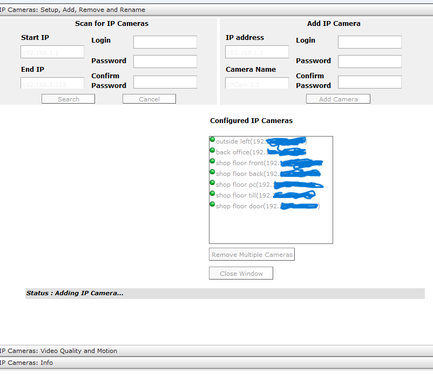Select the shop floor till camera entry
Image resolution: width=433 pixels, height=374 pixels.
tap(243, 195)
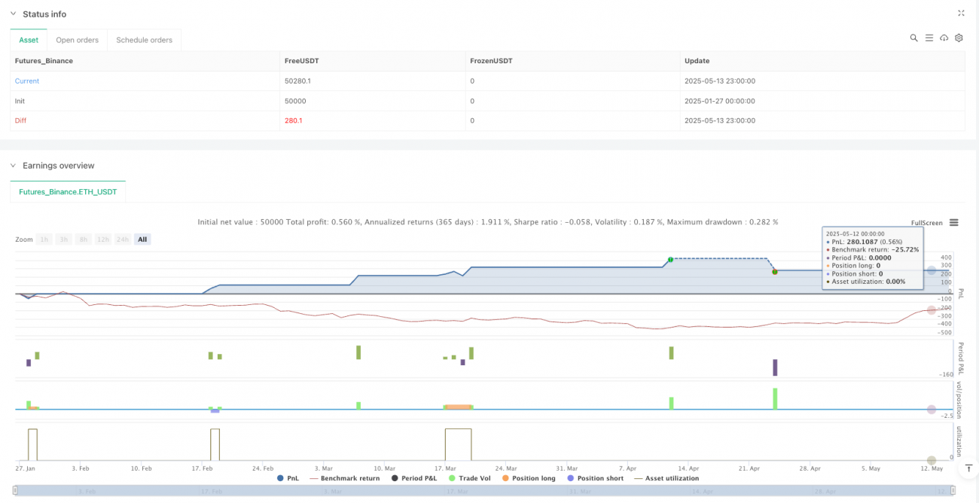Click the collapse arrows icon in Status info header

961,14
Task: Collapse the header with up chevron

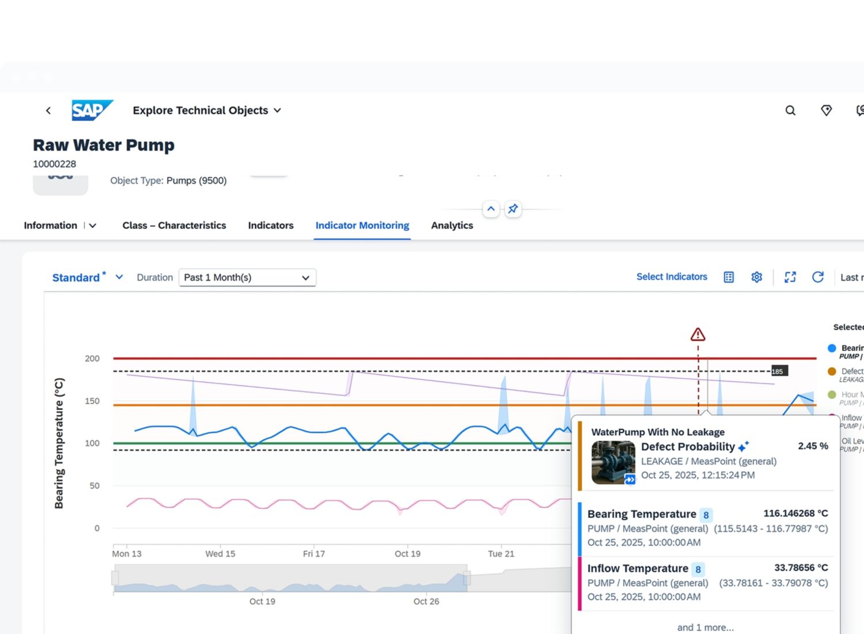Action: (x=491, y=209)
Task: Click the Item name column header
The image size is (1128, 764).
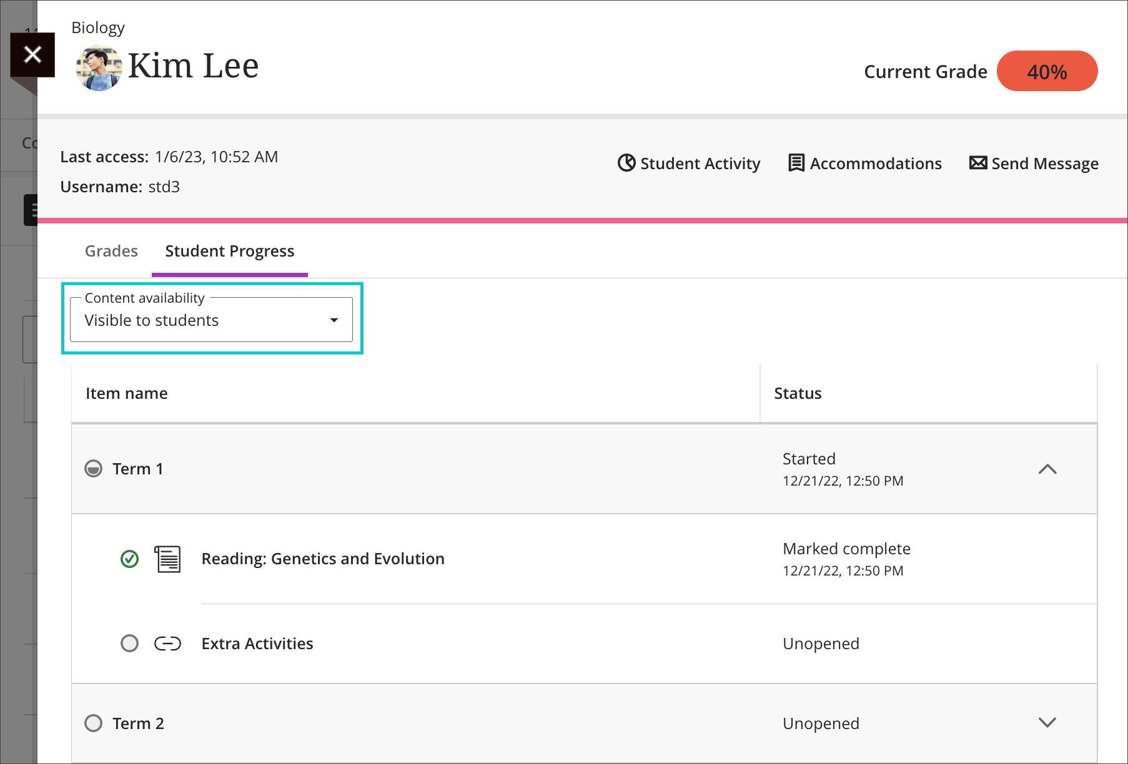Action: click(x=127, y=393)
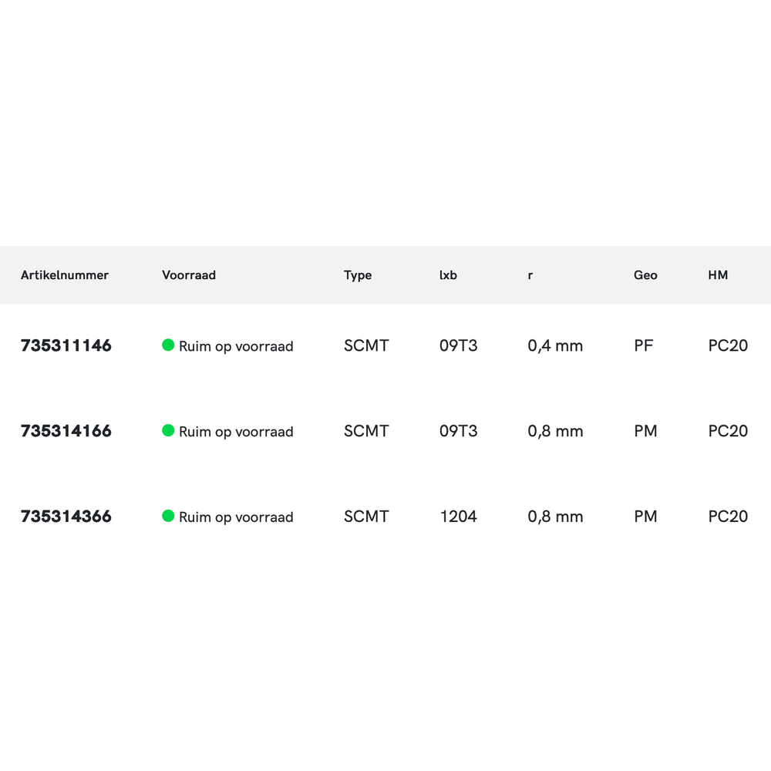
----
● **Problem details**
Please transcribe exactly the lines from the one containing "Task: Collapse the header with up chevron" through the last line of the records above, both included, and leave out every picture.

● **Completed task**
Task: Collapse the header with up chevron

Action: (x=491, y=209)
Task: Click the Item name column header
The image size is (1128, 764).
Action: click(x=127, y=393)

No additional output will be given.